▶ Written task: Copy out each of the following rows character for character, without changing anything.

▶ Entries:
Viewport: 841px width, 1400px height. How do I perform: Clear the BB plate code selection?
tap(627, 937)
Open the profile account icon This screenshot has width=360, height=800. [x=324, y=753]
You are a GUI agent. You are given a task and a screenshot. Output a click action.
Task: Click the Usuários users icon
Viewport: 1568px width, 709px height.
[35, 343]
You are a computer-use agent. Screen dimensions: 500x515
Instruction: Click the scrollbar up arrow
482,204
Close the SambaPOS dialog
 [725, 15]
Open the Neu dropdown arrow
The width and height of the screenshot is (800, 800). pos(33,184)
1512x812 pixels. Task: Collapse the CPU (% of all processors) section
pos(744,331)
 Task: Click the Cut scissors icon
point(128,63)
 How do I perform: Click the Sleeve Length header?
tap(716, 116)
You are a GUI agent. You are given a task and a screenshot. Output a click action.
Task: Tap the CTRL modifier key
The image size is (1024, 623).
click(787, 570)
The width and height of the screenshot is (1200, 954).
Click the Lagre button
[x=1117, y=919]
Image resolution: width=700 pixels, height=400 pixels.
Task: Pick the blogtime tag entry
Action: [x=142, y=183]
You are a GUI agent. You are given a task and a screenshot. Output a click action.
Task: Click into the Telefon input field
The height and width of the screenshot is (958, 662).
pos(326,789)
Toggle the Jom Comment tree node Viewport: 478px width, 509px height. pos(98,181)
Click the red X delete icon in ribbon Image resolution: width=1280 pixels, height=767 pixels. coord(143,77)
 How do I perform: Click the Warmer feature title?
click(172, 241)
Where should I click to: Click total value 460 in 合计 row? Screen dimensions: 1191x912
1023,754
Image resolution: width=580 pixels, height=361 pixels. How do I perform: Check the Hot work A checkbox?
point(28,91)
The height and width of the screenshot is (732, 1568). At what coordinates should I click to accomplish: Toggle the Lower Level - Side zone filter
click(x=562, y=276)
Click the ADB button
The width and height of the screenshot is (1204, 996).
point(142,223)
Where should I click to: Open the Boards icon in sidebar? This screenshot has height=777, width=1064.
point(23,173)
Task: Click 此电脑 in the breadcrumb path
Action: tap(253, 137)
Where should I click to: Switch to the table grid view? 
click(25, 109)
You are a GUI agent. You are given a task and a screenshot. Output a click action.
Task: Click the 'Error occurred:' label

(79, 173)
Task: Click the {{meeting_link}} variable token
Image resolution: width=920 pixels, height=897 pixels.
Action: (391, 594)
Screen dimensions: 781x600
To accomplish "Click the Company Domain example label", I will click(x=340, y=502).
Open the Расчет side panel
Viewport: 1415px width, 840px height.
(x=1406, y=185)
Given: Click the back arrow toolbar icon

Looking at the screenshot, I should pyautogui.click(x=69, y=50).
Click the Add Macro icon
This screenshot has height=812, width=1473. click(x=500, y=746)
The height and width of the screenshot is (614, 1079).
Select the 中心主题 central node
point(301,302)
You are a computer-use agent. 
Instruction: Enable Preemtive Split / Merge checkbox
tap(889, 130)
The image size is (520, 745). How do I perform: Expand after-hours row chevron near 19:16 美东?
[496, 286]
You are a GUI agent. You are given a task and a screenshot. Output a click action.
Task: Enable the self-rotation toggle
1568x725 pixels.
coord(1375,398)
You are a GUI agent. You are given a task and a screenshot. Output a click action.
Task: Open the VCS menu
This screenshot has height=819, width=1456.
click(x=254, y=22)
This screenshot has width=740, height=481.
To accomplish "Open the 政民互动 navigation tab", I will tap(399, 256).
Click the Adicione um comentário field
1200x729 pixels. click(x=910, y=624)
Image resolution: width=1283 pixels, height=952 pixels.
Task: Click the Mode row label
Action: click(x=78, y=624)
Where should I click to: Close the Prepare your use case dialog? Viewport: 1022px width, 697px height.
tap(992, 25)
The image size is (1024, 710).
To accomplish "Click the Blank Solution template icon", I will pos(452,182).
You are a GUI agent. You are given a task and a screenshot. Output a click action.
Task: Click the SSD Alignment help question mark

▶ Output of the task:
Viewport: 841px width, 1400px height. How do I perform: Clear the BB plate code selection?
tap(627, 937)
Open the profile account icon This screenshot has width=360, height=800. [x=324, y=753]
You are a GUI agent. You are given a task and a screenshot. Output a click action.
Task: Click the Usuários users icon
Viewport: 1568px width, 709px height.
[35, 343]
You are a computer-use agent. Screen dimensions: 500x515
Instruction: Click the scrollbar up arrow
482,204
Close the SambaPOS dialog
 [725, 15]
Open the Neu dropdown arrow
The width and height of the screenshot is (800, 800). pos(33,184)
1512x812 pixels. Task: Collapse the CPU (% of all processors) section
pos(744,331)
 Task: Click the Cut scissors icon
point(128,63)
 How do I perform: Click the Sleeve Length header?
tap(716, 116)
You are a GUI agent. You are given a task and a screenshot. Output a click action.
Task: Tap the CTRL modifier key
The image size is (1024, 623).
click(787, 570)
The width and height of the screenshot is (1200, 954).
Click the Lagre button
[x=1117, y=919]
Image resolution: width=700 pixels, height=400 pixels.
Task: Pick the blogtime tag entry
Action: [x=142, y=183]
You are a GUI agent. You are given a task and a screenshot. Output a click action.
Task: Click into the Telefon input field
The height and width of the screenshot is (958, 662).
pos(326,789)
Toggle the Jom Comment tree node Viewport: 478px width, 509px height. pos(98,181)
Click the red X delete icon in ribbon Image resolution: width=1280 pixels, height=767 pixels. coord(143,77)
 How do I perform: Click the Warmer feature title?
click(172, 241)
Where should I click to: Click total value 460 in 合计 row? Screen dimensions: 1191x912
1023,754
Image resolution: width=580 pixels, height=361 pixels. How do I perform: Check the Hot work A checkbox?
point(28,91)
The height and width of the screenshot is (732, 1568). At what coordinates should I click to accomplish: Toggle the Lower Level - Side zone filter
click(x=562, y=276)
Click the ADB button
The width and height of the screenshot is (1204, 996).
point(142,223)
Where should I click to: Open the Boards icon in sidebar? This screenshot has height=777, width=1064.
point(23,173)
Task: Click 此电脑 in the breadcrumb path
Action: tap(253, 137)
Where should I click to: Switch to the table grid view? 
click(25, 109)
You are a GUI agent. You are given a task and a screenshot. Output a click action.
Task: Click the 'Error occurred:' label

(79, 173)
Task: Click the {{meeting_link}} variable token
Image resolution: width=920 pixels, height=897 pixels.
Action: (391, 594)
Screen dimensions: 781x600
To accomplish "Click the Company Domain example label", I will click(x=340, y=502).
Open the Расчет side panel
Viewport: 1415px width, 840px height.
(x=1406, y=185)
Given: Click the back arrow toolbar icon

Looking at the screenshot, I should pyautogui.click(x=69, y=50).
Click the Add Macro icon
This screenshot has height=812, width=1473. click(x=500, y=746)
The height and width of the screenshot is (614, 1079).
Select the 中心主题 central node
point(301,302)
You are a computer-use agent. 
Instruction: Enable Preemtive Split / Merge checkbox
tap(889, 130)
The image size is (520, 745). How do I perform: Expand after-hours row chevron near 19:16 美东?
[496, 286]
You are a GUI agent. You are given a task and a screenshot. Output a click action.
Task: Enable the self-rotation toggle
1568x725 pixels.
coord(1375,398)
You are a GUI agent. You are given a task and a screenshot. Output a click action.
Task: Open the VCS menu
This screenshot has height=819, width=1456.
click(x=254, y=22)
This screenshot has width=740, height=481.
To accomplish "Open the 政民互动 navigation tab", I will tap(399, 256).
Click the Adicione um comentário field
1200x729 pixels. click(x=910, y=624)
Image resolution: width=1283 pixels, height=952 pixels.
Task: Click the Mode row label
Action: click(x=78, y=624)
Where should I click to: Close the Prepare your use case dialog? Viewport: 1022px width, 697px height.
tap(992, 25)
The image size is (1024, 710).
To accomplish "Click the Blank Solution template icon", I will pos(452,182).
You are a GUI agent. You are given a task and a screenshot. Output a click action.
Task: Click the SSD Alignment help question mark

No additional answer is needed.